Three-horned dinosaur skeleton

A private US collector has paid more than half a million euros for the rare skeleton of a triceratops, a three-horned vegetarian dinosaur that roamed the Earth 65 million years ago, Christie's auction house said.

The unnamed collector paid €592,250 for the near-complete 7.5-metre-long skeleton in a deal announced after the fossil failed to find a buyer at an auction held last week in Paris.

Unearthed from the badlands of North Dakota in 2004 the triceratops skeleton is 70 per cent complete, a rarity in paleontology, with only the tip of its hornsmade from resin and a few reconstituted bones in its hind leg and a rib.

Hunter cleared of killing bear

A French hunter accused of unlawfully killing the last known female brown bear native to the Pyrenees was acquitted yesterday after telling a court he had acted in self-defence.

Rene Marqueze said he opened fire on the 15-year-old female bear when she charged him.

The bear was accompanied by a cub at the time of her death in 2004 and the shooting caused an outburst of fury amongst environmentalists who were seeking to reintroduce bears into the Pyrenean mountains in south west France.

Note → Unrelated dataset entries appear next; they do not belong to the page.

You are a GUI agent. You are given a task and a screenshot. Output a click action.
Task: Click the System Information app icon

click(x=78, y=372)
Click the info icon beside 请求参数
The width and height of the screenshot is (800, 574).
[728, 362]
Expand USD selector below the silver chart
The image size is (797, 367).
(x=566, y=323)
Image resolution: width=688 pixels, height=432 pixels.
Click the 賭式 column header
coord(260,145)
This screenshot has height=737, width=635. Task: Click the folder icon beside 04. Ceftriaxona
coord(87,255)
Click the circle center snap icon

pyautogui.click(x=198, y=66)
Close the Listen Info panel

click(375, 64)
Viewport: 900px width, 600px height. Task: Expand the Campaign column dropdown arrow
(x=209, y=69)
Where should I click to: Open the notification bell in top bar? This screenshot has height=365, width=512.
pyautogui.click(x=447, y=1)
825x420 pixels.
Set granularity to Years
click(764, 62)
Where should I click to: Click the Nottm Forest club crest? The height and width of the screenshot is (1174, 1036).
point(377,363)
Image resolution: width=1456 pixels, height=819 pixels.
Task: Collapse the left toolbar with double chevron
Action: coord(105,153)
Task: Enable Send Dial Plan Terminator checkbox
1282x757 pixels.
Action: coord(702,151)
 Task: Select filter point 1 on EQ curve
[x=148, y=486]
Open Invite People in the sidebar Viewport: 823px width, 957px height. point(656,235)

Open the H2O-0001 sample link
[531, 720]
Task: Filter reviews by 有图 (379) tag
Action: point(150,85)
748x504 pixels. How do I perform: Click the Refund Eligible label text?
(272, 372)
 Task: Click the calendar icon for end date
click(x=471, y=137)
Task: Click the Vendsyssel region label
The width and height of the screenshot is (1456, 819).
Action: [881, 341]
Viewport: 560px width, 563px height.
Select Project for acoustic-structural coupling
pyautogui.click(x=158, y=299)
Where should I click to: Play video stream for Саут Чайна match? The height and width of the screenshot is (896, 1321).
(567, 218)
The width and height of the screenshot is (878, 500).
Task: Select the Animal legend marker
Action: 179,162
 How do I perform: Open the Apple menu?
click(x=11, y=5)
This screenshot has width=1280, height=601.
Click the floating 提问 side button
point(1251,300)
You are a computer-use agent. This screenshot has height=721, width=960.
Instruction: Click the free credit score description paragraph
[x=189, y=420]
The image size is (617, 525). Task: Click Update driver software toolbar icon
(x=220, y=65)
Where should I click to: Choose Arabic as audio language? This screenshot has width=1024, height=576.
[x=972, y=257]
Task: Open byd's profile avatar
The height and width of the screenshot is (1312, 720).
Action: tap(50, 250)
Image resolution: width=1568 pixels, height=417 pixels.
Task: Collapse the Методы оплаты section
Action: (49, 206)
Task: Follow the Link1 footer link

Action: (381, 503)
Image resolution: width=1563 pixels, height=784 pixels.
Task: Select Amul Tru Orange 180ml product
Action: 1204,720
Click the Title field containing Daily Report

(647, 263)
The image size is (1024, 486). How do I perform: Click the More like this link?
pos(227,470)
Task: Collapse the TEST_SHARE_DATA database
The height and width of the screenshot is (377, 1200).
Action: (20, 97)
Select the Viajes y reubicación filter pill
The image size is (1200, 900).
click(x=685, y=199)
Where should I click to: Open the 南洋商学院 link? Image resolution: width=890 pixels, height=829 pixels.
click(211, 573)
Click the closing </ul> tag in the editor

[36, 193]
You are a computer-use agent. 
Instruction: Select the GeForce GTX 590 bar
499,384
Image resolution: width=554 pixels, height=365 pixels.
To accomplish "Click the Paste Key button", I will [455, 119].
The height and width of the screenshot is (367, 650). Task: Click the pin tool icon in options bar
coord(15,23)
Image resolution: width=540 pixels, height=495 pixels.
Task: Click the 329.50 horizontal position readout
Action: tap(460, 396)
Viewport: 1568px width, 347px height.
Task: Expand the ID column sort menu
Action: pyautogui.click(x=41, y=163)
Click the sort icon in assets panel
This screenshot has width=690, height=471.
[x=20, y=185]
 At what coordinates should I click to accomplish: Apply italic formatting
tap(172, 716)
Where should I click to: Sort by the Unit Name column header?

They suggested at the time that it was killed deliberately but Marqueze said he was confronted by the bear while hunting for wild boar in the Aspe valley of the Pyrenees.

"She raced forward when I saw her, I took off to get out of her way but she didn't hesitate, she charged me from behind," he said, adding he shot the bear from a distance of five to six metres.

If he had been convicted, he would have faced up to nine months in prison and a €9,000 fine.